De même que ce n’est pas parce qu’une thérapie est techniquement faisable qu’il faut systématiquement l’employer, ce n’est pas parce qu’on a un objectif innovant, diagnostique ou thérapeutique, qu’il faut réaliser une recherche biomédicale.

Le XXe siècle a été celui des progrès exceptionnels dans la compréhension des maladies et leurs traitements, mais aussi des pires excès dans la médecine, au nom de la recherche et de la connaissance scientifique. Dès 1945, une réflexion éthique, aboutissant notamment au Code de Nüremberg et à la déclaration d’Helsinki, a été menée pour encadrer la recherche biomédicale, dans l’intérêt du patient, et plus largement de l’humanité. Outre ces grands principes, il est rappelé au médecin dans le code de déontologie de s’assurer de la régularité et de la pertinence de la recherche et de rester objectif quant à ses conclusions.
En France, c’est la loi dite Huriet-Sérusclat, du 20 décembre 1988, qui a affirmé dans le droit national la légalité de la recherche biomédicale, en rappelant la primauté de la logique de protection des personnes participant à la recherche.

Bien sûr, de multiples modifications juridiques ont eu lieu depuis, mais rien ne remet en cause le fait que c’est le participant qui décide, après une information qui doit être éclairée, c’est-à-dire nécessitant une implication forte du médecin investigateur qui conduit la recherche.
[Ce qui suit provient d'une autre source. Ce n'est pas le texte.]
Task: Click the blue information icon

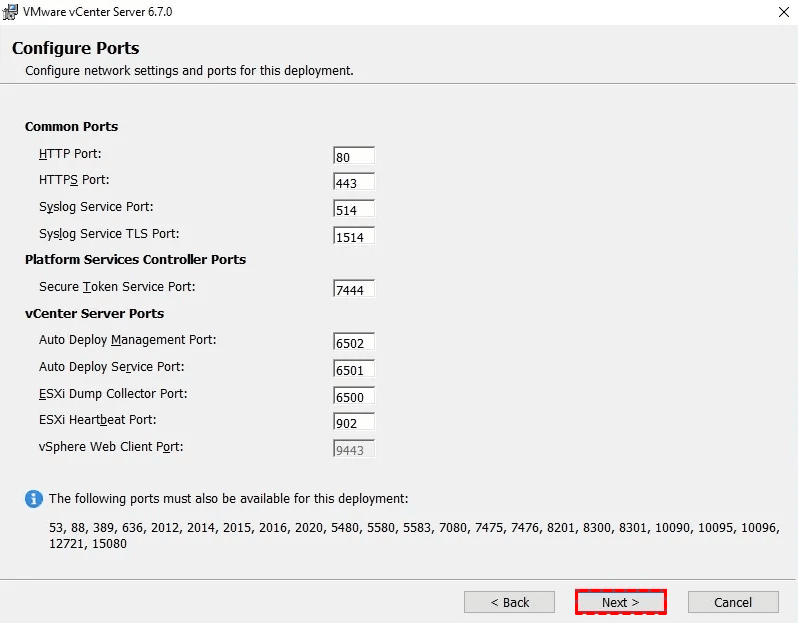Action: [34, 498]
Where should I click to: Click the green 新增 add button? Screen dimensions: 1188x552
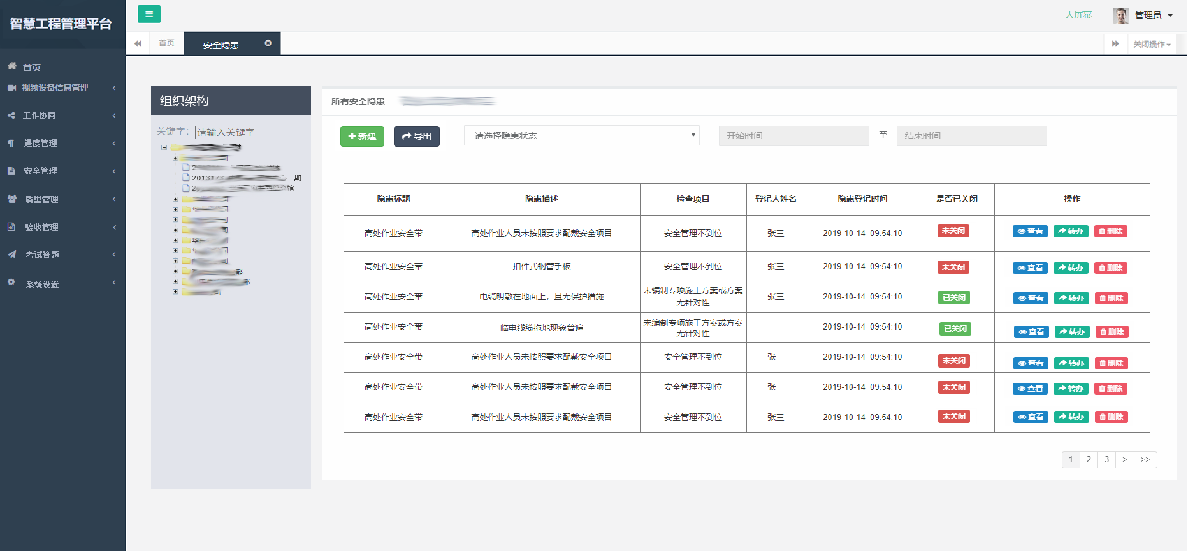point(361,136)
Depuis 1988, d’autres évolutions ont eu lieu dans la société, notamment la loi de 2002 sur le droit des patients. La relation médecin-patient d’aujourd’hui n’est plus celle d’hier. Le patient s’est en quelque sorte « émancipé » d’une relation qui reste asymétrique, asymétrie inhérente à la pratique médicale, mais qui est devenue plus égalitaire, pour le bien commun.

On ne peut plus ignorer aujourd’hui que le patient est autonome. Ces changements sont parfois décriés dans le monde médical, mais de moins en moins. Chacun doit saisir la chance qu’est la réalisation d’un partenariat, aussi bien dans le soin (ce qui se fait de plus en plus aisément), que dans la recherche.
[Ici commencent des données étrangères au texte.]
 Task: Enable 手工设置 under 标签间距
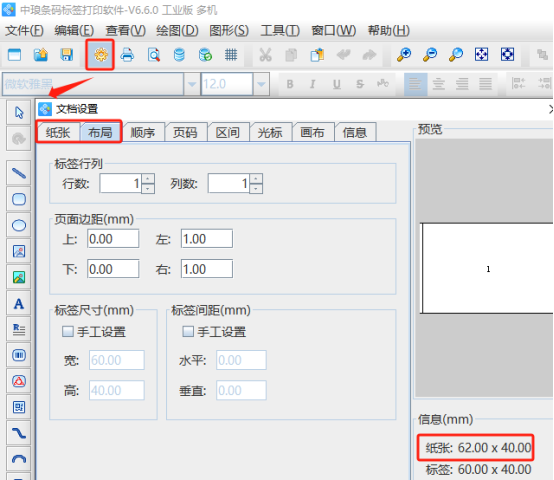pos(188,332)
Dès lors, le chercheur doit mettre autant de minutie et d’implication dans la rédaction de son protocole sur le plan scientifique que sur l’information et le consentement qu’il doit produire. C’est le gage de son sérieux et de son engagement éthique.
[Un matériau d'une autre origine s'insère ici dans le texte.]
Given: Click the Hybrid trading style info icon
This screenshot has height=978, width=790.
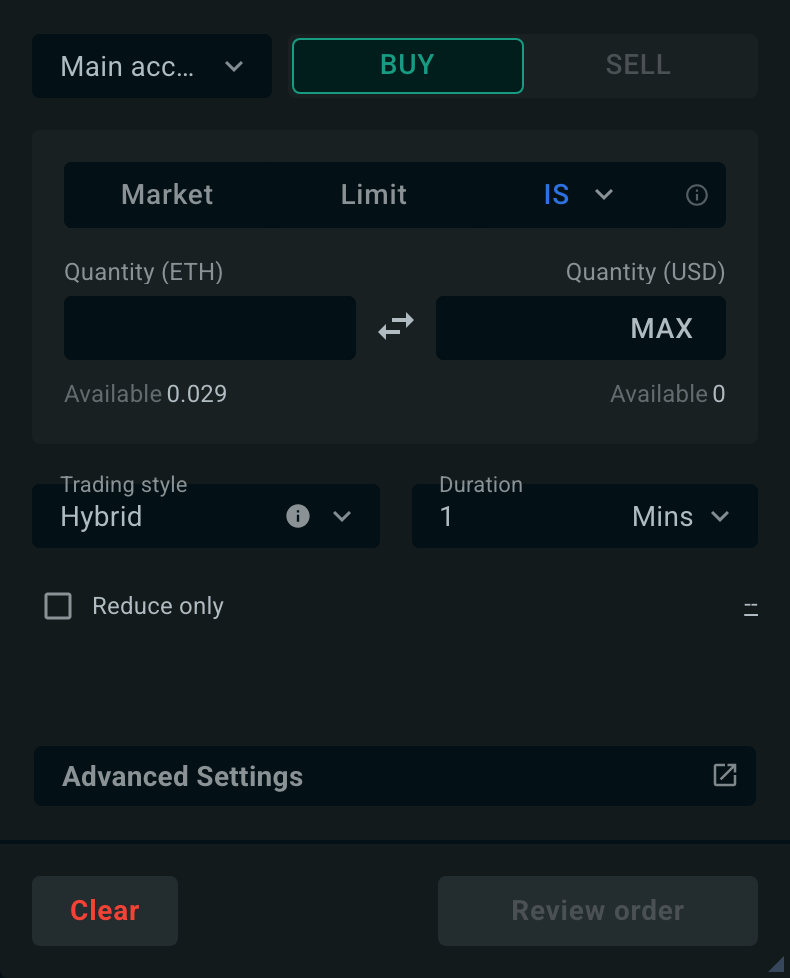Looking at the screenshot, I should tap(297, 516).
Cette éthique de la recherche biomédicale n’est pas différente de l’éthique médicale. Les deux sont développées autour d’une même colonne vertébrale, le souci constant de l’intérêt du patient.

Plus qu’un obstacle, le médecin et le chercheur doivent vivre l’éthique comme une chance, la voir comme un compagnon de route sur le chemin du progrès médical.